Tuesday 26 January 2021

SF Cliches

If mankind really does have any kind of interstellar or galactic future, will that future be anything like what many sf writers have imagined? It is not just that many individual writers just happened to imagine the same kinds of things. Rather, a set of convenient assumptions and cliches emerged within the literary ghetto of genre sf whereas Wells and others had written imaginative fiction before Gernsback created the ghetto.

The cliches are:

interstellar travel that is not only faster than light but also easy and cheap;

governments and other organizations able to operate on an interstellar scale;

many inhabitable but uninhabited extra-solar planets, easily colonized;

easily comprehensible humanoid aliens engaging in the kinds of economic, political etc interactions that are familiar from human history.

I ask this because, in Poul Anderson's A Stone In Heaven, Dominic Flandry and Miriam Abrams drink and talk in a luxuriously appointed bar in a spaceship that flies itself between stars at many times light speed. Is that remotely plausible - or does it sound just a little too easy? I hope that, by the end of this century, mankind will have resolved some pressing problems on Earth and will have moved out into the Solar System but I really do not expect spaceships like Flandry's, do you?

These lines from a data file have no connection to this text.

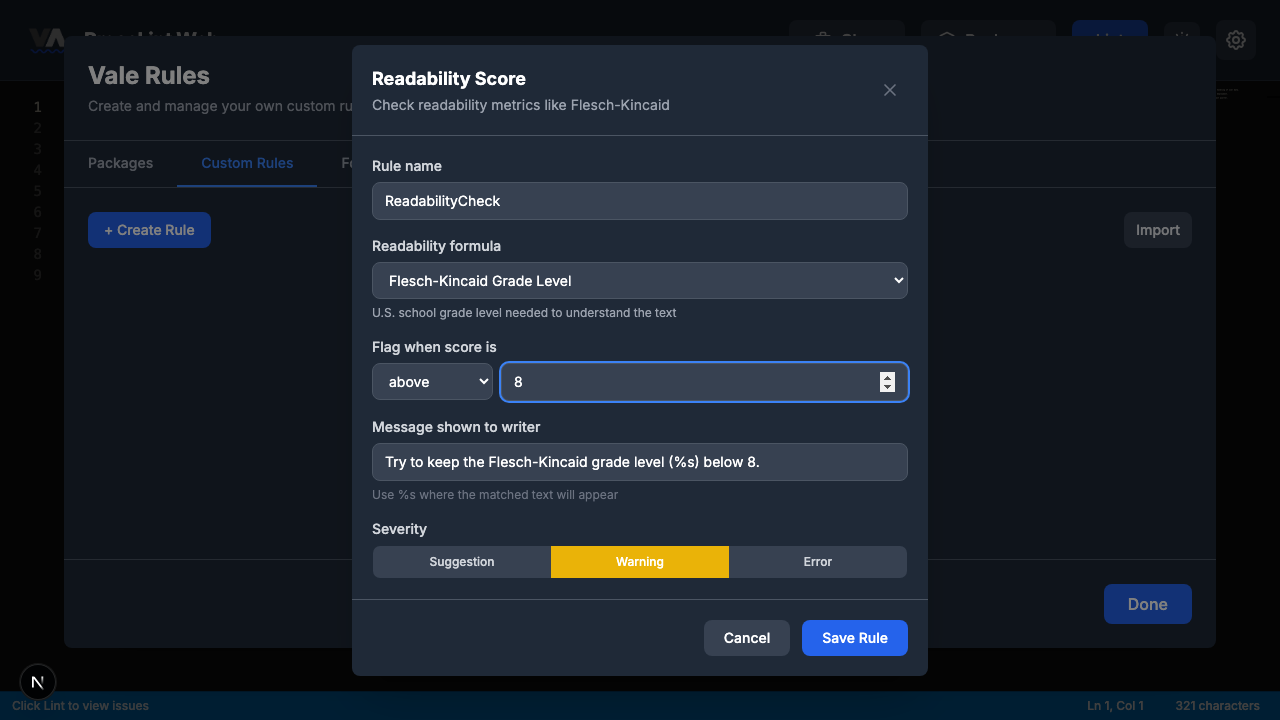1280x720 pixels.
Task: Select the Suggestion severity
Action: (x=461, y=561)
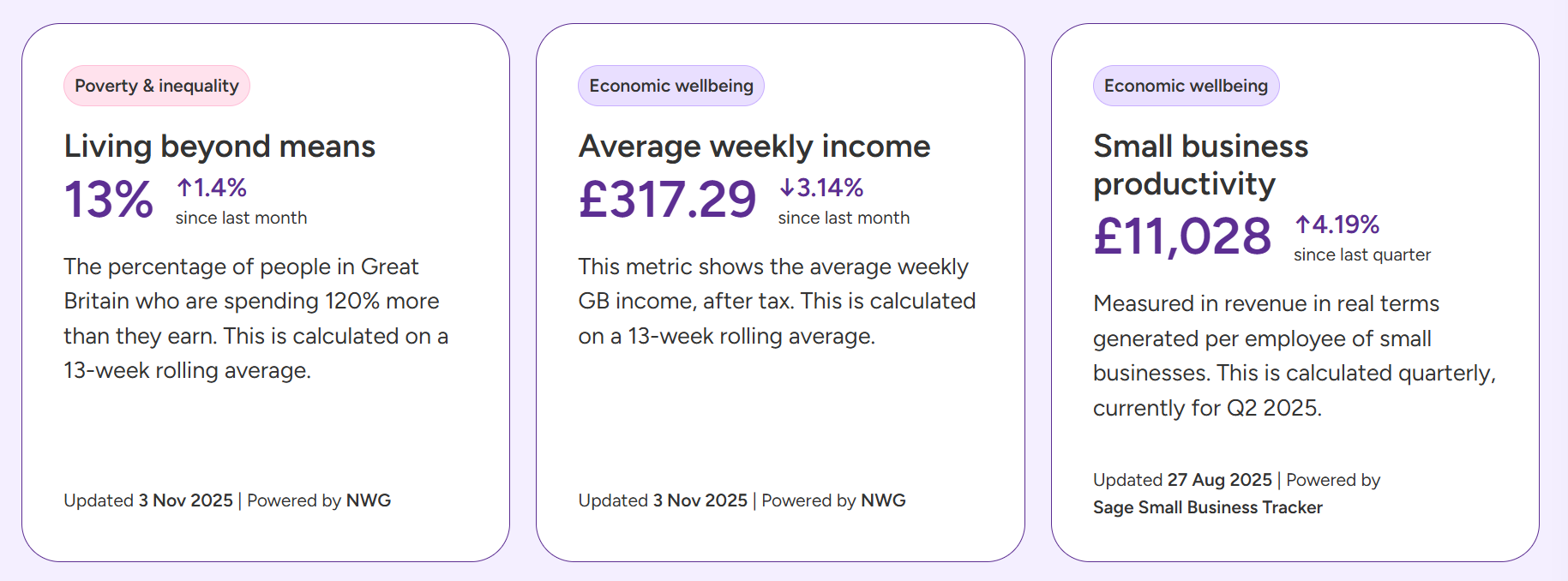The width and height of the screenshot is (1568, 581).
Task: Click the 3.14% change percentage
Action: point(830,188)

It is the prerogative, indeed the responsibility, of sf writers to question and challenge every assumption and cliche. Fortunately for us, Poul Anderson:

wrote very high quality genre sf;

combined it with speculative fiction;

followed his Technic History with The Boat Of A Million Years, the Harvest of Stars Tetralogy and Genesis, all based on completely different futuristic premises.

1 comment:

Sean M. Brooks said...

Kaor, Paul!

It seems obvious to me that AVAILABLE technology will determine what it will be possible to do. That is, if STL then much will not likely be done or achievable. STL would limit many activities only to what can be done in a single solar system.

If FTL is ever achieved, my view is that would first necessitate such drastic advances in technology that it would not be unreasonable to consider FTL tech relatively cheap. So, I would not find it that implausible for Dominic Flandry and Miriam Abrams to travel in comfort between the stars.

While I would love it, I don't expect a FTL hyperdrive, Alderson drive, or Alcubierre warp drive to be invented or made practical any time soon. Rather, writers like Jerry Pournelle and Robert Zubrin, in books like A STEP FARTHER OUT and THE CASE FOR SPACE, have argued extensively for how much could be done NOW, using technology available now or not much beyond current cutting edges. And Elon Musk hopes to found a colony on Mars within a few more years.